Von Assel: Es hat damit zu tun, dass wir den gesamten grafischen Nachlass von Froemel als Dauerleihgabe der Oberfrankenstiftung im Kunstmuseum Bayreuth bewahren. Dies ist unser erstes Forschungsprojekt, in dem wir uns diesem Nachlass nähern. Und der erste Ansatz war es nun, die Beziehungen Froemels zu anderen Künstlern herauszuarbeiten und diese in einer Publikation und in einer Ausstellung vorzustellen. Da gibt es zahlreiche Bezüge: Seine Freundschaft mit Friedrich Böhme, seine Zusammenarbeit vor allem mit der zweiten Generation der „Freien Gruppe“, die Beziehungen zu Künstlern der Villa Romana und nach Salzburg. Barbara und Werner Froemel veranstalteten regelmäßig auch Dichterlesungen, Konzerte und Ausstellungen und führten sozusagen einen ganz klassischen Salon.

Wie schätzen Sie Froemels Bedeutung als Maler ein?

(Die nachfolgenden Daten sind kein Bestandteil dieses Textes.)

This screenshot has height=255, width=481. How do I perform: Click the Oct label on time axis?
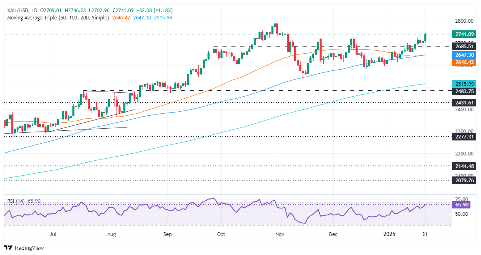click(x=221, y=234)
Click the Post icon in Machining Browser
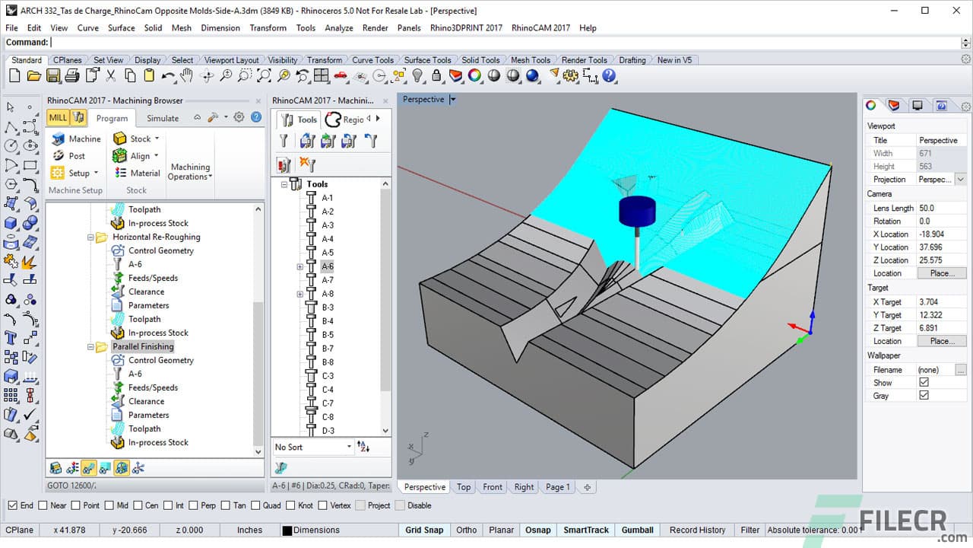Viewport: 973px width, 548px height. coord(59,155)
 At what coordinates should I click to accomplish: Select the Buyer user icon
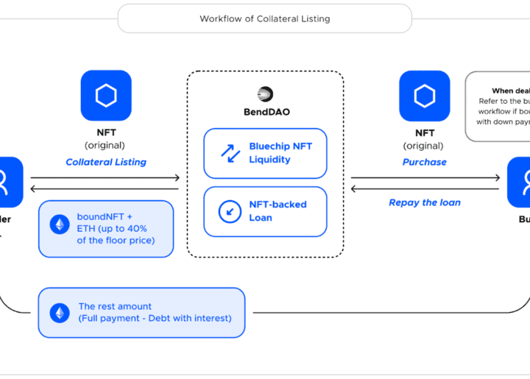(x=520, y=182)
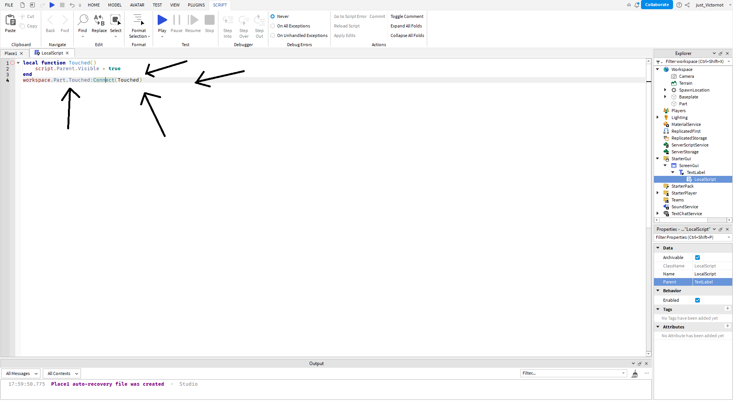Enable On All Exceptions debug option
Image resolution: width=733 pixels, height=412 pixels.
[x=273, y=26]
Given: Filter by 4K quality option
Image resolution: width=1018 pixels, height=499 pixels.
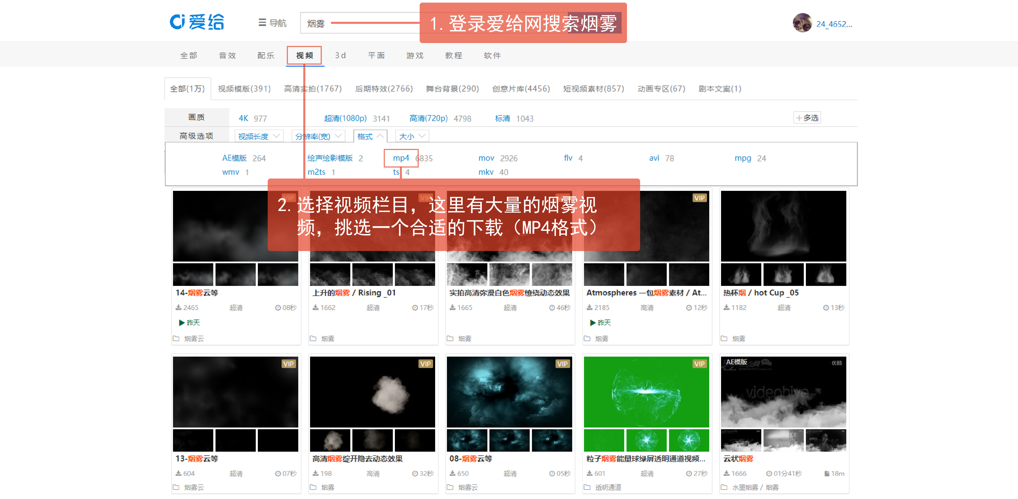Looking at the screenshot, I should 243,118.
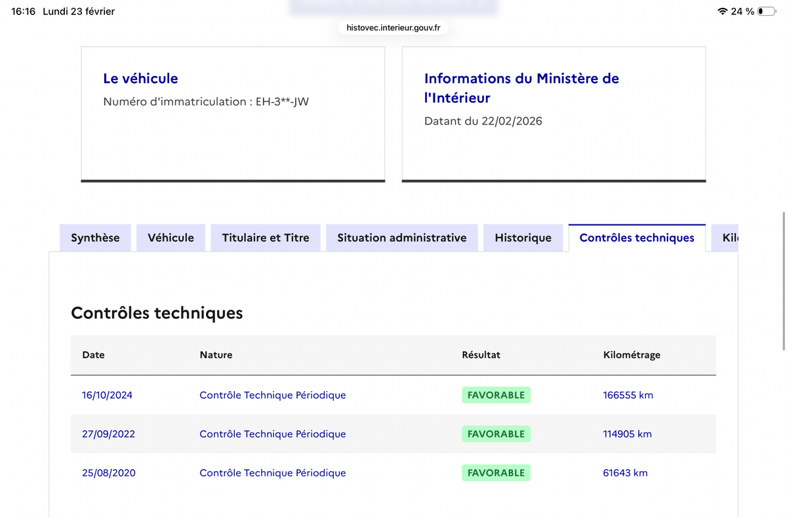787x517 pixels.
Task: Open the Synthèse tab
Action: (95, 238)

Von Assel: Sein Werk erscheint als surreal, fast der Pittura Metafisica verwandt. Seine Landschaften erinnern an de Chirico. Seine Selbst-Portraits und die Bilder der Weggefährten sind treffend, manchmal nur mit wenigen Strichen gezeichnet, zuweilen karikaturhaft. Er hat da sozusagen mit sehr spitzer Feder gezeichnet. Zusammen mit Beispielen den Druckgraphiken und Zeichnungen aus der Werner-Froemel-Sammlung der Oberfrankenstiftung im Kunstmuseum Bayreuth zeigen wir auch Gemälde, zu denen es zum Beispiel im Museum Vorzeichnungen gibt. Hinzu kommen die „Musikserie“ und die Serie „Zeitverbaucher“. In beiden Dauerleihgaben der Oberfrankenstiftung haben wir mit Caspar Walter Rauh und Werner Froemel zwei Künstler der Figuration nach 1945, die hier in der Region tätig waren, und deren Werk ja vom Surrealen und Phantastischen geprägt ist. Für die Freie Gruppe war Froemel sehr wichtig, ein künstlerischer Gesprächspartner und Unterstützer.